The Instagram description for Bill’s Sandwich Palace reads: Sandwiches, Snacks, and Shenanigans. Truth. With 10 years as the sous chef at City House and a short stint with his own restaurant, chef Aaron Clemins is making sandwiches now and couldn’t be happier.

In 2018, Aaron and wife, Christen, were at a crossroads. They had opened the ambitious Kuchnia & Keller in Germantown in a 25,000-foot space. “I worked every day for 13 months and barely saw my wife. We were roommates and that was about it.” Time for a reset. The couple closed the restaurant and headed to San Diego for a 9-month sabbatical. They returned to Nashville in 2019 without a plan. Aaron reached out to friends and found himself at TKO with Ryan Bernhardt. After a year, he went to work at Rosie Food & Wine in Hendersonville, and just 3 weeks later found himself without a job like so many other chefs in town.

Back at TKO, Bernhardt had closed his doors but was busier than he had ever been. Aaron went back to TKO to help, and once April came and went, they decided they needed a longer-term plan. Ryan had a full kitchen and lots of unused space just sitting there. So, Aaron decided to do a sandwich shop on the weekends. It suited the set-up (a tiny little walk-in fridge) and his schedule—he would do sandwiches just on the weekends at lunch. And TKO doesn’t serve lunch. “Basically, Bill’s Sandwich Palace fits in the cracks.”

Why Sandwiches?
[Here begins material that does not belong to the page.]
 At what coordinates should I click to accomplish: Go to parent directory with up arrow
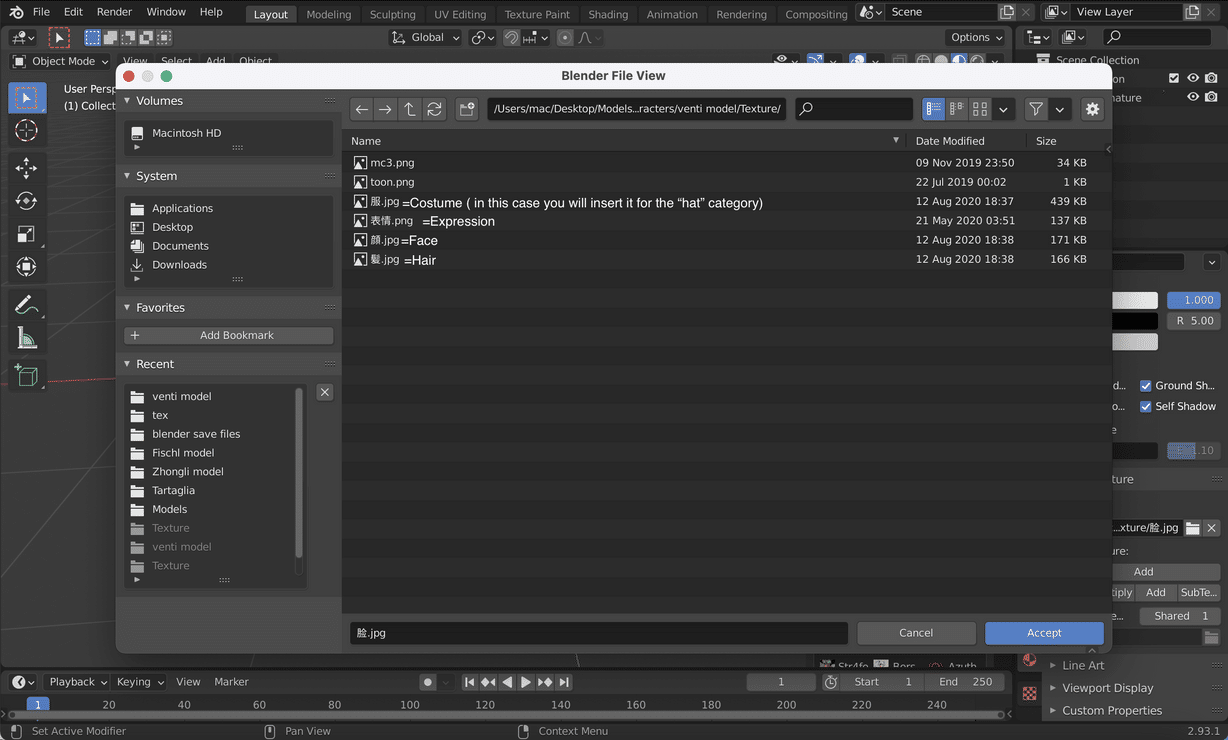click(x=409, y=109)
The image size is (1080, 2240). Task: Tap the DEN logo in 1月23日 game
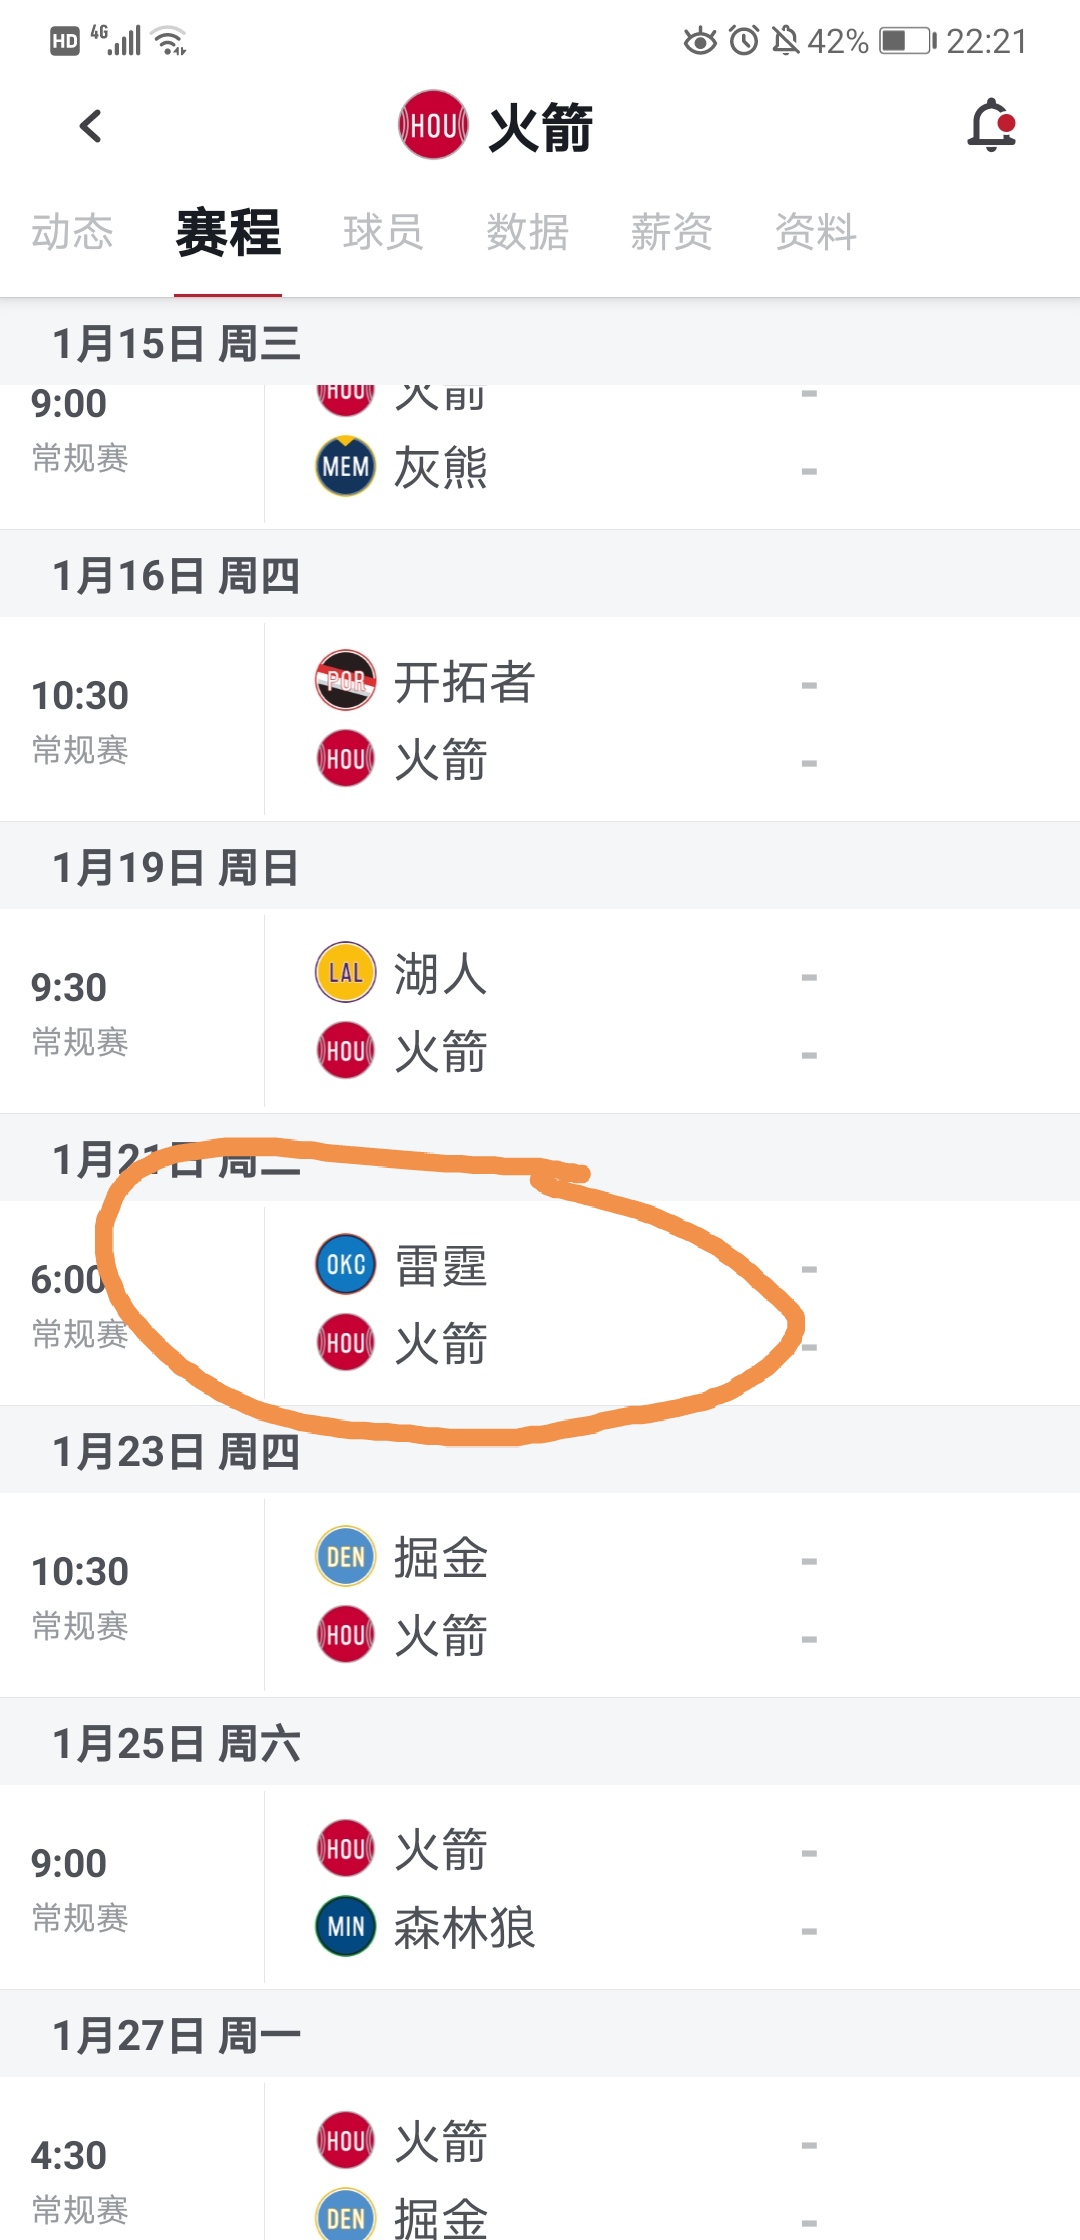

Chefs love sandwiches. And fellow chefs Ryan and Aaron Distler (of Mr. Aarons Goods) are both from Evansville, Indiana, which has a strong sandwich culture (who knew). One of the most popular is Stromboli, not the Italian Stromboli, but like a “pizza on a sandwich. It consists of ground meat and cheese. It’s like if you took garlic bread, put some meat fillings in between, wrapped it in foil and baked it,” says Aaron.  It’s huge in Evansville and the chefs found themselves talking about sandwiches all the time.